Литмир - Электронная Библиотека
A
A

— Нет…

Натан смотрел, как Жанна Мюрно открыла чересчур огромный для этой обстановки дубовый шкаф. Она вытащила бутылку ликера и две хрустальные рюмки. Натан хотел было отказаться, но у него не хватило сил это сделать.

— Ты и меня не помнишь?

— Я не помню ничего из того, что касается моего детства, остального, впрочем, тоже. Со мной произошел несчастный случай, я потерял память…

Как если бы ничто больше не могло ее смутить, Жанна не отреагировала на признание Натана. Она пригласила его к столу и наполнила рюмки.

— Так ты за этим вернулся, не так ли, чтобы узнать?

— Да.

Старушка села и вздохнула:

— Ты уверен, что хочешь потревожить старое?

— Да, нужно, чтобы вы рассказали… обо всем, что вы обо мне знаете.

— Как хочешь…

Она закрыла глаза и сложила как для молитвы руки.

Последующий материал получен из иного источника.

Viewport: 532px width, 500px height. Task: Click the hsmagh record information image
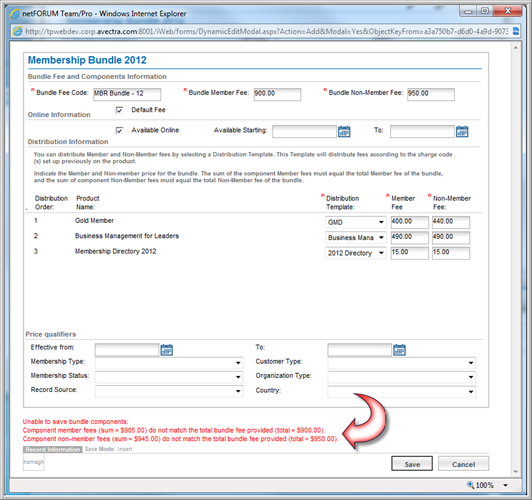click(x=34, y=462)
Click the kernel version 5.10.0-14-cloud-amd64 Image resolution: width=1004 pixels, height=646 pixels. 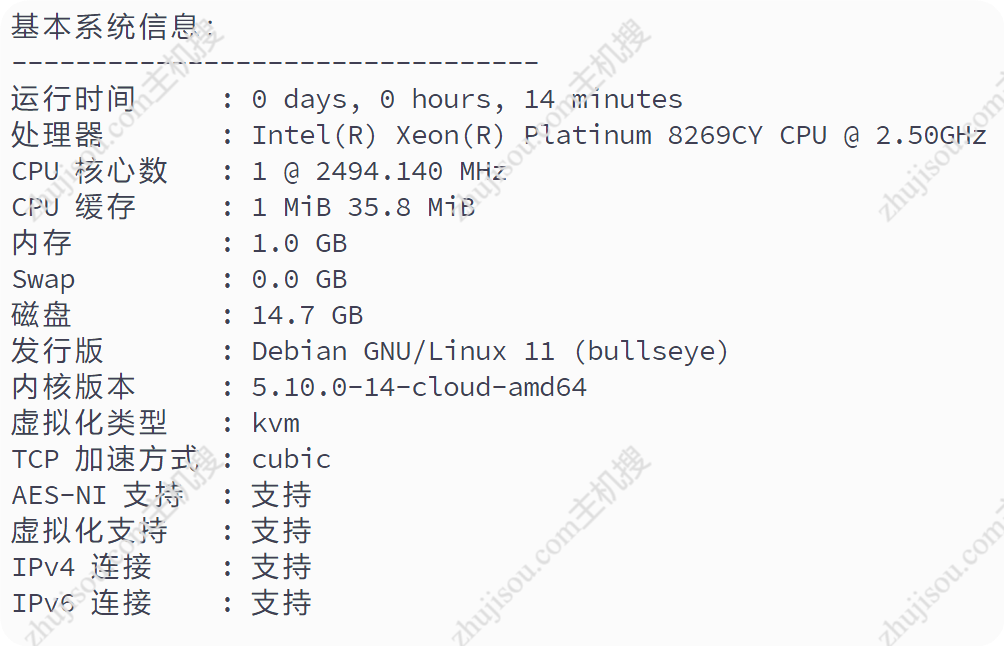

Казалось, она мучительно напряглась, чтобы одно за другим обнаружить в памяти далекие и тягостные воспоминания.

— Ты был не похож на других детей. Это не твоя вина. Возможно, в этом виноваты твои родители, главным образом твоя мать, которая не сумела тебя защитить, но я не буду ее судить, несчастную, — одному Богу известно, что она сама пережила… Наконец… это печальная и достаточно обычная история… В 1978 году ты с родителями приехал в наш район. Твой отец был инженером, полагаю, он работал на металлургическом предприятии, большего я не знаю. Это был высокий, любезный и неприметный человек. Твоя мать не работала. Вначале все шло хорошо, тебя приняли в школу и у тебя были товарищи. А потом это случилось… твоя мама, вроде бы очень приличная дама, она начала… Она была больна, Жюльен… тяжело больна. Из-за твоей сестры…

— У меня была сестра?

— Сводная сестра. От ее первого брака. Клеманс, чуть постарше тебя. Она тоже была больна. Она покончила с собой годом раньше, я не знаю, что подтолкнуло ее к этому, но твоя мать так и не оправилась от ее смерти.

— Чем она была больна?

— Она пила… пила до потери разума. Когда она была пьяной, она выходила на улицу… разыскивала дочь. Дело часто принимало неприятный оборот. Она оскорбляла жителей квартала, торговцев, плевалась в них, дошла даже до того, чтобы вызывать рвоту в магазинах. Это было ужасно. Сегодня город изменился… каждый живет сам по себе, но в то время это был рабочий квартал… маленький мирок, где все друг друга знали. Вечером родители разговаривают за столом… дети слушают… Эти истории дошли до школы. За несколько недель ты стал посмешищем в классе. Друзья стали врагами, они тебя преследовали, насмехались, унижали. Но ты уже пережил это, Жюльен, и сначала ты ничего не говорил… но вскоре ты похудел, твои глаза стали наполняться ненавистью… Ты каждый день дрался на школьном дворе или по дороге домой… Но это были не обычные рядовые драки, которые можно увидеть в школах. Ты терял контроль. Ты был очень жестоким по отношению к другим… и к себе самому. Однажды ты подрался с одним мальчишкой, я теперь не помню, с кем. Когда вмешался директор, ты размахивал ножом, угрожал пустить его в ход. Другие взрослые пытались с тобой совладать, но ты сунул лезвие в рот и распорол себе пол щеки… Ты был как маленькое дикое животное, царапающееся, орущее… Тебе прописали успокоительное, а потом увезли в больницу. После этого эпизода тебя больше никогда не видели ни в школе, ни в квартале. Вы покинули город…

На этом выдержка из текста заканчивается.